Gelecekte tedaviyi modifiye edici ilaçlar şekillendirecek
Halihazırda Alzheimer’ın bir tedavisi bulunmuyor. Mevcut geleneksel ilaç sınıfları (asetilkolinesteraz inhibitörler ve NMDA reseptör antagonistleri) hastalardaki bilişsel fonksiyon kayıplarını gidermek ya da hastalara uzun vadeli faydalar sağlamak yerine yalnızca zihinsel ve bilişsel semptomları gideriyor. Bu nedenle, AR-GE çalışmalarının ana odağını hastalık modifiye edici ilaçlar oluşturuyor ki, bu ilaçların yüksek fiyatlı ilaç grubuna hakim olması ve Alzheimer hastalığı ilaç pazarının büyümesine katkı sağlaması bekleniyor. Daha güvenli ve etkili oldukları ve semptomları hafifletmek yerine hastalığı yavaşlatmayı ya da durdurmayı amaçladıkları için söz konusu yeni ilaç sınıfının mevcut tedavi yöntemlerinin sunamadığı potansiyel faydalar sağlaması bekleniyor. Bununla birlikte, hastalık modifiye edici ilaçların asetilkolinesteraz inhibitörler ve memantin ile birlikte bir tür kombine/kokteyl tedavi içerisinde gittikçe daha çok kullanılarak mevcut ilaçların kullanılması yoluyla ek tasarruf olanakları sağlayacağı düşünülüyor.
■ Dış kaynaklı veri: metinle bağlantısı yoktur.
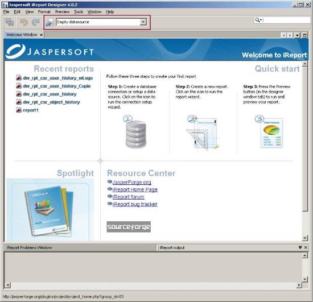Click the Spotlight report library thumbnail
This screenshot has height=302, width=313.
50,209
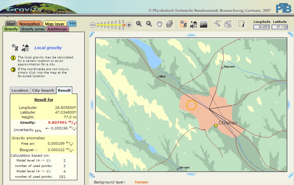This screenshot has height=185, width=294.
Task: Click the zoom in magnifier tool
Action: [x=139, y=24]
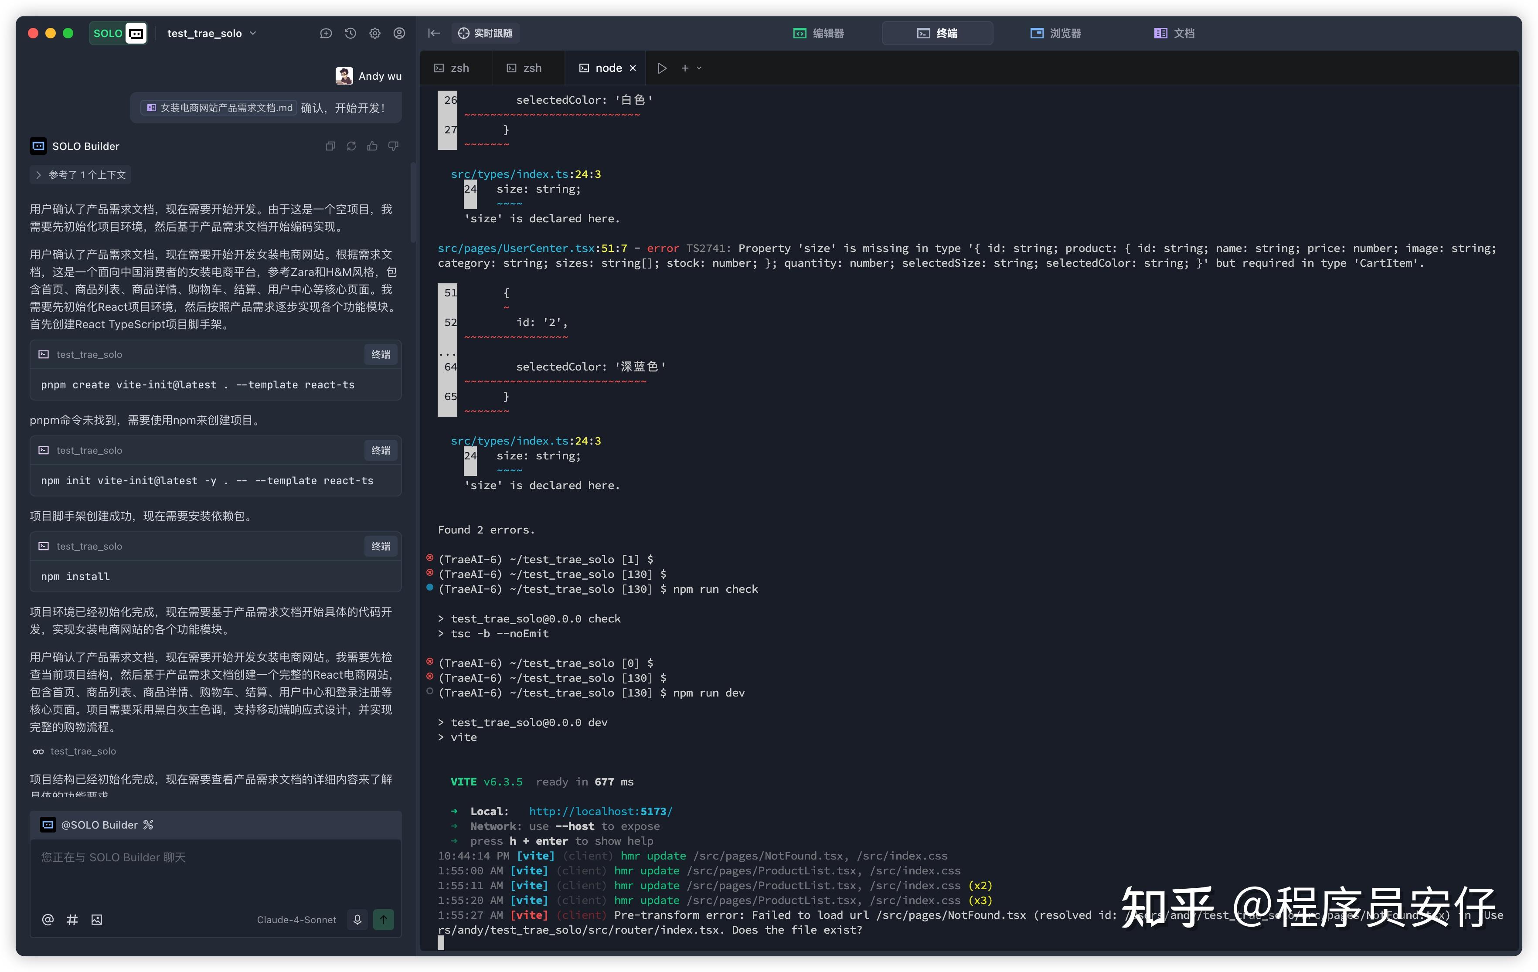This screenshot has width=1538, height=972.
Task: Attach an image to the chat message
Action: [x=97, y=920]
Etki mekanizmaları temel alınarak hastalık modifiye edici ilaçlar kabaca 10 farklı sınıfa ayrılıyor. Frost & Sullivan’a göre ilaç geliştiricilerin büyük kısmının beta amiloid üzerine yoğunlaşmaları ilginç bir tablo oluşturuyor. Amiloid sentez inhibitörler ve amiloid plak inhibitörler birlikte pazarın neredeyse yüzde 37,7’lik bir bölümünü oluşturuyor. Bununla birlikte, geliştirilmekte olan bileşiklerin üçte birinin etkileşim mekanizmasının tam olarak tanımlanabilmiş olmaması, hastalığın patolojisinin ne kadar karmaşık olduğunu gösteriyor. Geliştirilmekte olan hastalık modifiye edici yaklaşık 250 ilaç adayı olsa da, Bapineuzumab (Pfizer/ Johnson & Johnson), Solanezumab (Eli Lilly) ve Gammagard Liquid IVIg (10%) (Baxter Healthcare) III. aşama klinik geliştirme seviyesinde en umut verici üç ilaç olarak öne çıkıyor.
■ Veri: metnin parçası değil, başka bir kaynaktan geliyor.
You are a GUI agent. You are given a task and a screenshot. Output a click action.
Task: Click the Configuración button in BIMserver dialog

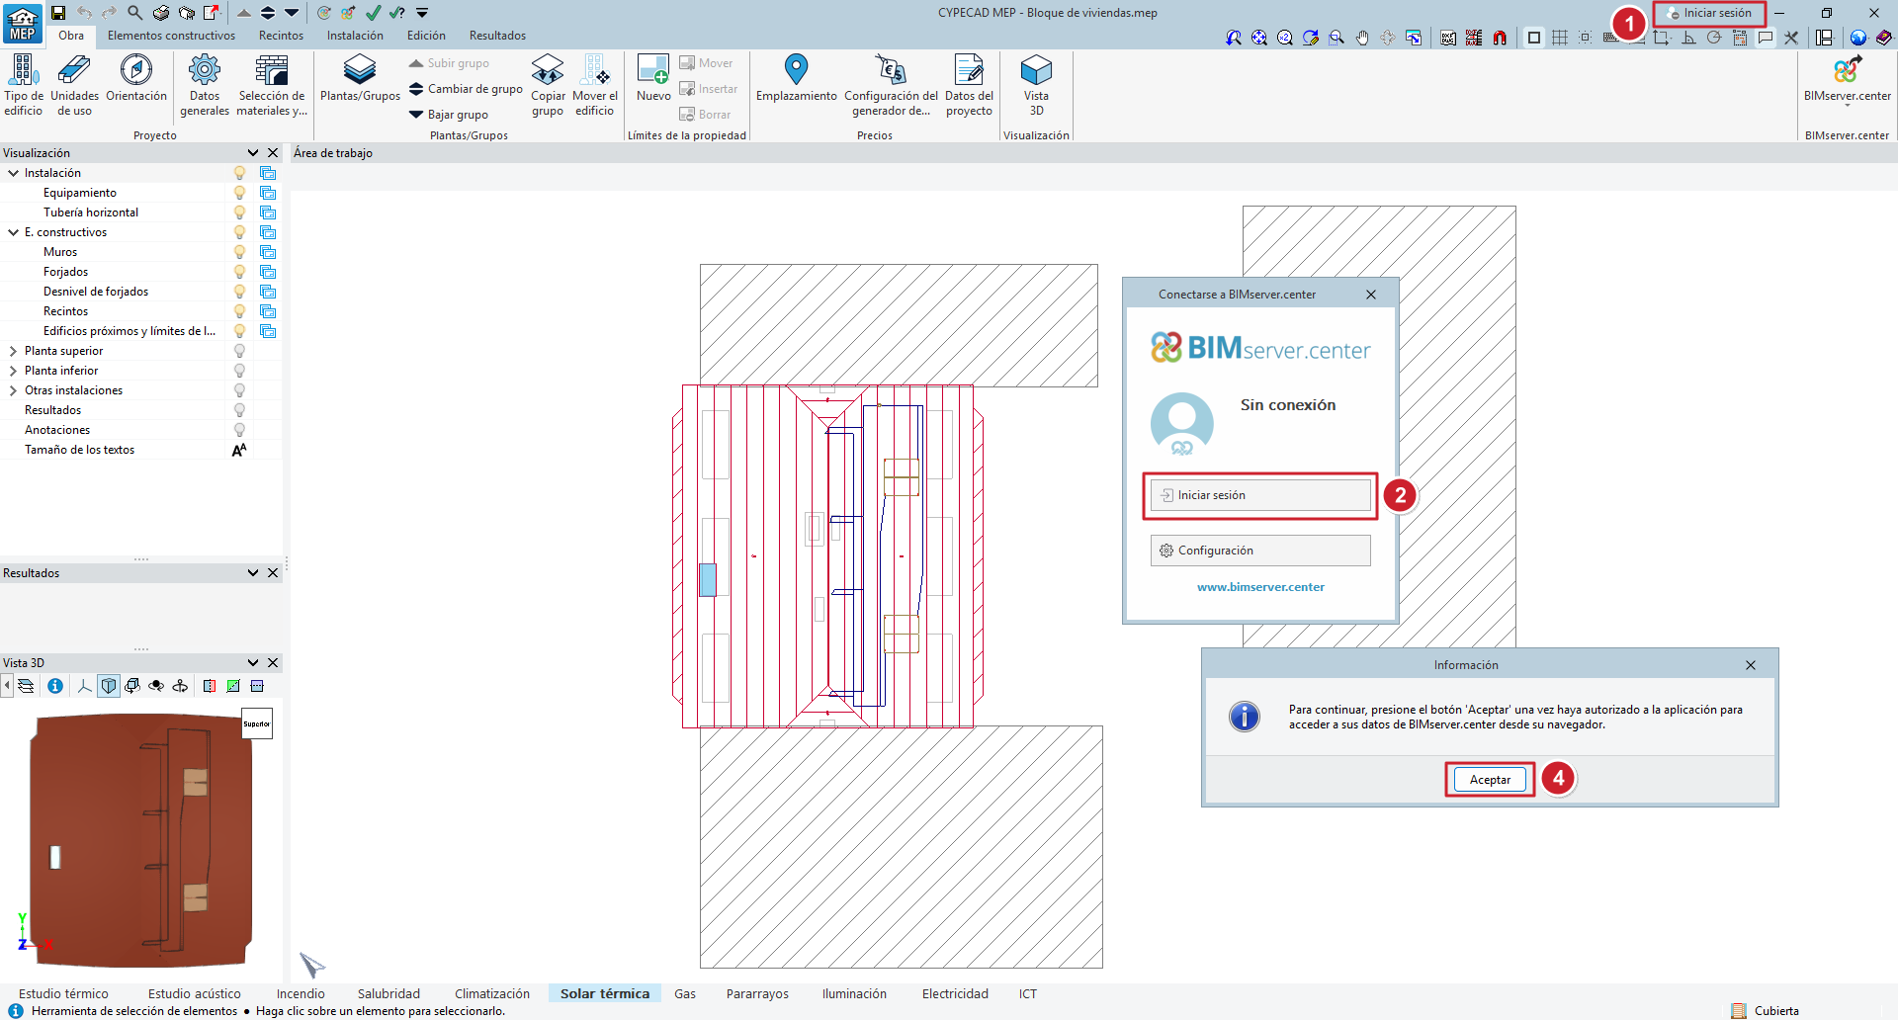coord(1260,551)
Gelişmelerin genel bir değerlendirilmesi sonucunda Frost & Sullivan Türkiye Sağlık Araştırmaları Analisti Hilal Cura, 2013 sonuna kadar gerçekleşmesi beklenen muhtemel hastalık modifiye edici ilaçların onayı ve piyasaya sürülmesiyle birlikte, Alzheimer hastalığı ilaç pazarının takip eden beş yıl içerisinde, 2018 yılına kadar üçe katlanmasının olası olduğunun altını çiziyor.